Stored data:
----------

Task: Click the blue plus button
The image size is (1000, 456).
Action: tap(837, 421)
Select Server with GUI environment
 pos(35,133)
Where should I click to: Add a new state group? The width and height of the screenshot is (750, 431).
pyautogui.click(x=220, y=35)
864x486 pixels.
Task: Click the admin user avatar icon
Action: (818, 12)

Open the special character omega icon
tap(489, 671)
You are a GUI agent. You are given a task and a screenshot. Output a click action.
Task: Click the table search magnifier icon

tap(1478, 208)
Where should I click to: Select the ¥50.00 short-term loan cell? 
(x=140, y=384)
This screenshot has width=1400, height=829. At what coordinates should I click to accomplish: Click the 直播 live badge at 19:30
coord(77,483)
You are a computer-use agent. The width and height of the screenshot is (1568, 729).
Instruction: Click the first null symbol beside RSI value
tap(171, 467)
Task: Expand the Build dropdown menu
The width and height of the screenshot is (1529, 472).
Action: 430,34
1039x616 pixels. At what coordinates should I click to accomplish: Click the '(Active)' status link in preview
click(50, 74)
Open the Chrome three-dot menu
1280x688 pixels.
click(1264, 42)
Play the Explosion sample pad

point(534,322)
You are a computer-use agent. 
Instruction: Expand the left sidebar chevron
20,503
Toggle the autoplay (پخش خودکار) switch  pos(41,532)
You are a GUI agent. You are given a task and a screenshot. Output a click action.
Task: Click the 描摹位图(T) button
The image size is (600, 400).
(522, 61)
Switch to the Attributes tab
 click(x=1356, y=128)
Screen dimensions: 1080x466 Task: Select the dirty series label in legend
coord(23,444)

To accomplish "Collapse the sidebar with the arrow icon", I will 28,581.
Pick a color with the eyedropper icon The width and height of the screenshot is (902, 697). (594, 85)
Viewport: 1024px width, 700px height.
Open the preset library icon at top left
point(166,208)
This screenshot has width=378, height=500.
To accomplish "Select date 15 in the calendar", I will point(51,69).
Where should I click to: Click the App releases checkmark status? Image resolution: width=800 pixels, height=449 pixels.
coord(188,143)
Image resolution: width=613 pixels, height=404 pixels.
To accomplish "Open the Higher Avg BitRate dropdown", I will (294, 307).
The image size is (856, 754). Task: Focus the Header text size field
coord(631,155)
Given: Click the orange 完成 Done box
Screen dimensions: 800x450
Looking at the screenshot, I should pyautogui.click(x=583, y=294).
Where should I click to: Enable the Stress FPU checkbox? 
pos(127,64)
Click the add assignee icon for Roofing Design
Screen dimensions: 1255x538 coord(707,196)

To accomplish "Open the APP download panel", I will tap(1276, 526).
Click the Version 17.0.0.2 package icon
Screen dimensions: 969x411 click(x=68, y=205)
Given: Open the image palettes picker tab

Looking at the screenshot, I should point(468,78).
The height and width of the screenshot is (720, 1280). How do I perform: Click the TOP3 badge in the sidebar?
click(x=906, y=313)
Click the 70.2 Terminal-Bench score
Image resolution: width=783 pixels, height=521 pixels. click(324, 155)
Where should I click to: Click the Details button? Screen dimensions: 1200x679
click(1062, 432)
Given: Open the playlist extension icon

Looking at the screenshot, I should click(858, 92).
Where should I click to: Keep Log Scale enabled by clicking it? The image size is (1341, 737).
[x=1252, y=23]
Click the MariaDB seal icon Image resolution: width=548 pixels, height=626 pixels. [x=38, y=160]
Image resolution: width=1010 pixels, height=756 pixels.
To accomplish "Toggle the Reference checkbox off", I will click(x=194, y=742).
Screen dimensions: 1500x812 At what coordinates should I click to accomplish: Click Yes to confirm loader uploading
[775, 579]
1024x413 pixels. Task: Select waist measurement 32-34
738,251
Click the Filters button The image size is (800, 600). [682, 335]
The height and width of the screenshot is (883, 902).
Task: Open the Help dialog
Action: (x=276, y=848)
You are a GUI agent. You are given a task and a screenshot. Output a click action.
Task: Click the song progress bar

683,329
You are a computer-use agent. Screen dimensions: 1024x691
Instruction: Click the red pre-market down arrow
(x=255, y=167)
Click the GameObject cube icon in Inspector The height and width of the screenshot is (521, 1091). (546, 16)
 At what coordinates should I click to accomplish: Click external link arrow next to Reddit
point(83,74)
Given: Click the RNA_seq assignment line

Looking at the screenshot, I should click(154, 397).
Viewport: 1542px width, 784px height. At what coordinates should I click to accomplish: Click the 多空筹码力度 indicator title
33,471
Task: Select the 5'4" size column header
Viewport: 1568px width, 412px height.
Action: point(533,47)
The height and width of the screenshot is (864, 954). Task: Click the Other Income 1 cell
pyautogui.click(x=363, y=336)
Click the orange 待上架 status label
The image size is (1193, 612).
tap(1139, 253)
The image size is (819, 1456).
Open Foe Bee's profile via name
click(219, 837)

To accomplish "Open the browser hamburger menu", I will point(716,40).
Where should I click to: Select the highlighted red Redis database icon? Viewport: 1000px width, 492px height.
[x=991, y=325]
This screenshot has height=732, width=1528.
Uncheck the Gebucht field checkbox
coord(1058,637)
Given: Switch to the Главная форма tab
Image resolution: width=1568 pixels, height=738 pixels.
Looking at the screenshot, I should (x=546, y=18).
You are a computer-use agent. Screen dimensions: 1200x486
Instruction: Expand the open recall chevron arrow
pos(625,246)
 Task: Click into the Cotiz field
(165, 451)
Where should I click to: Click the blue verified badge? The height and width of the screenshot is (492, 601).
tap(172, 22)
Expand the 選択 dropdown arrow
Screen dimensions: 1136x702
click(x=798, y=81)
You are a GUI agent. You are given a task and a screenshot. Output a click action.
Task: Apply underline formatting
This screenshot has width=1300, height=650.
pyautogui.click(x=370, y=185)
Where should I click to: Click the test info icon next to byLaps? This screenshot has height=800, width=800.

----------

Work request >>
From the entries above, list each line with "dropdown" in it.

Solution to the problem >>
Task: Expand the Build dropdown menu
To accomplish "Open the Higher Avg BitRate dropdown", I will (294, 307).
Expand the 選択 dropdown arrow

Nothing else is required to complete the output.